La confusion britannique

On connaît son credo. Depuis que 52% des Britanniques se sont prononcés en faveur du retrait de leurs pays de l’Union européenne, la Première ministre, Theresa May, va répétant « Brexit is Brexit », le Brexit est le Brexit.

Elle a raison. La volonté populaire était claire. Faible ou pas, la majorité est la majorité. La Grande-Bretagne doit donc sortir de l’Union mais le jour même, lundi, où le Parlement britannique a donné son feu vert au déclenchement de la procédure de divorce, l’Ecosse, l’une des nations constitutives du Royaume-Uni, a annoncé sa décision de demander à ce même Parlement l’autorisation d’organiser un nouveau référendum sur sa sortie… de la Grande-Bretagne et son indépendance.

Tout le problème est que, le 23 juin dernier, l’Ecosse s’était, elle, prononcée pour le maintien dans l’Union à une majorité autrement plus claire, 62% des voix, et qu’elle ne veut pas suivre le reste du Royaume sur un chemin qu’elle juge dangereux et contraire à ses intérêts. En septembre 2014, 55% des Ecossais avaient refusé l’indépendance. Pour longtemps en tout cas, l’affaire semblait entendue mais le Brexit a considérablement renforcé leur nationalisme et si une nouvelle consultation avait lieu à l’ombre des négociations qui vont s’ouvrir entre la Grande-Bretagne et l’Union, le « oui », oui à la sortie du Royaume et à une candidature à l’Union européenne de l’Ecosse indépendante, aurait de vraies chances de l’emporter.

Légalement parlant, le Parlement britannique peut refuser l’organisation de ce nouveau référendumil mais, politiquement parlant, il prendrait alors le risque de sembler refuser l’expression de la volonté populaire, d’enflammer les esprits en Ecosse et de reculer, en un mot, pour plus mal sauter car, tôt ou tard, il devrait accepter cette consultation.

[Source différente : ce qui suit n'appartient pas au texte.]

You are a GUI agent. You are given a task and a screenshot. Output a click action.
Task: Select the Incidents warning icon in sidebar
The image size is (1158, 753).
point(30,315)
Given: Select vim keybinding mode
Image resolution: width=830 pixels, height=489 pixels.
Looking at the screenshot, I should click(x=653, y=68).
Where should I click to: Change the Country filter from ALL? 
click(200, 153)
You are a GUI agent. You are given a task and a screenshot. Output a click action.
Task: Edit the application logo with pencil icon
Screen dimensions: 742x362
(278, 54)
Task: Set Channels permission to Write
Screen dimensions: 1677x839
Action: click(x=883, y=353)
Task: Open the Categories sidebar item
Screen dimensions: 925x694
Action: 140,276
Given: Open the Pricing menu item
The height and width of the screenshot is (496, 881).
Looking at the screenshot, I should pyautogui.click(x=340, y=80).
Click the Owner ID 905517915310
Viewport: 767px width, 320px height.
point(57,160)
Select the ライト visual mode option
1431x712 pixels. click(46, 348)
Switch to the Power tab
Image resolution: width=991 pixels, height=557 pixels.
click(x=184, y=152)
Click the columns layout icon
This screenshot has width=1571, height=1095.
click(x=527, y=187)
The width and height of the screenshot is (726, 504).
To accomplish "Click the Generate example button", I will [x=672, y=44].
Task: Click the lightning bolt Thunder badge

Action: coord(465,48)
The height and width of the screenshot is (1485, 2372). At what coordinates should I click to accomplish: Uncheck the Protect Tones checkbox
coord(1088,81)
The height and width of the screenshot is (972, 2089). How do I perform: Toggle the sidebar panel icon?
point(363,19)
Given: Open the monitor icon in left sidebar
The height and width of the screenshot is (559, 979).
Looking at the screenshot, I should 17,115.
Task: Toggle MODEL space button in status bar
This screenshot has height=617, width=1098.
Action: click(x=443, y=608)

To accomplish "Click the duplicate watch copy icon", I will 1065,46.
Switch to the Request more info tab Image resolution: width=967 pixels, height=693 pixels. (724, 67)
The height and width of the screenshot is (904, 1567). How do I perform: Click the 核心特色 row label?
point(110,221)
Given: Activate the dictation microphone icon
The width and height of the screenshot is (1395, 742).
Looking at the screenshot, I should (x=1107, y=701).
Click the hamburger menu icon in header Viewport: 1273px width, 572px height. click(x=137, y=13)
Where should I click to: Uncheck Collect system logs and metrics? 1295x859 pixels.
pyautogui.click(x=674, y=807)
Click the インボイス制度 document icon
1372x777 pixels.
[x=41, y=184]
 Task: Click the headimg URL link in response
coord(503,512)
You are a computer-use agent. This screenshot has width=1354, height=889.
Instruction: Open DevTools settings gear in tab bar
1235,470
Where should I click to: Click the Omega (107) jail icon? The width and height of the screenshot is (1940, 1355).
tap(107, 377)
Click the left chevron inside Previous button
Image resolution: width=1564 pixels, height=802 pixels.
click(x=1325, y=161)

On va voir. Mme May va tenter de passer un compromis avec les Ecossais en leur proposant de ne voter qu’après la conclusion des discussions avec l’Union mais, quoi qu’il en soit, délais ou pas, la Première ministre va maintenant devoir négocier avec les 27 sans pouvoir parler au nom de l’ensemble des Britanniques.

Cela affaiblit considérablement sa position alors même que les Ecossais ne sont pas seuls à refuser le Brexit ou à le craindre toujours plus. Comme l’Ecosse, l’Irlande du Nord s’était majoritairement prononcée pour le maintien dans l’Union. Londres, la capitale, la ville de la City, de cette place financière britannique dont les pays tire tant d’avantages aurait également voulu rester européenne. Les agriculteurs britanniques commencent à se demander comment ils s’en sortiront sans les subventions de la Politique agricole commune et l’industrie est formidablement inquiète depuis que Mme May a opté pour un « Brexit dur », sans maintien des liens avec le marché unique.

La rébellion écossaise n’est que le signe le plus spectaculaire d’une confusion si grande qu’il n’est plus totalement inenvisageable que le Royaume-Uni décide un jour, tout bien considéré, de demeurer à la fois uni et européen.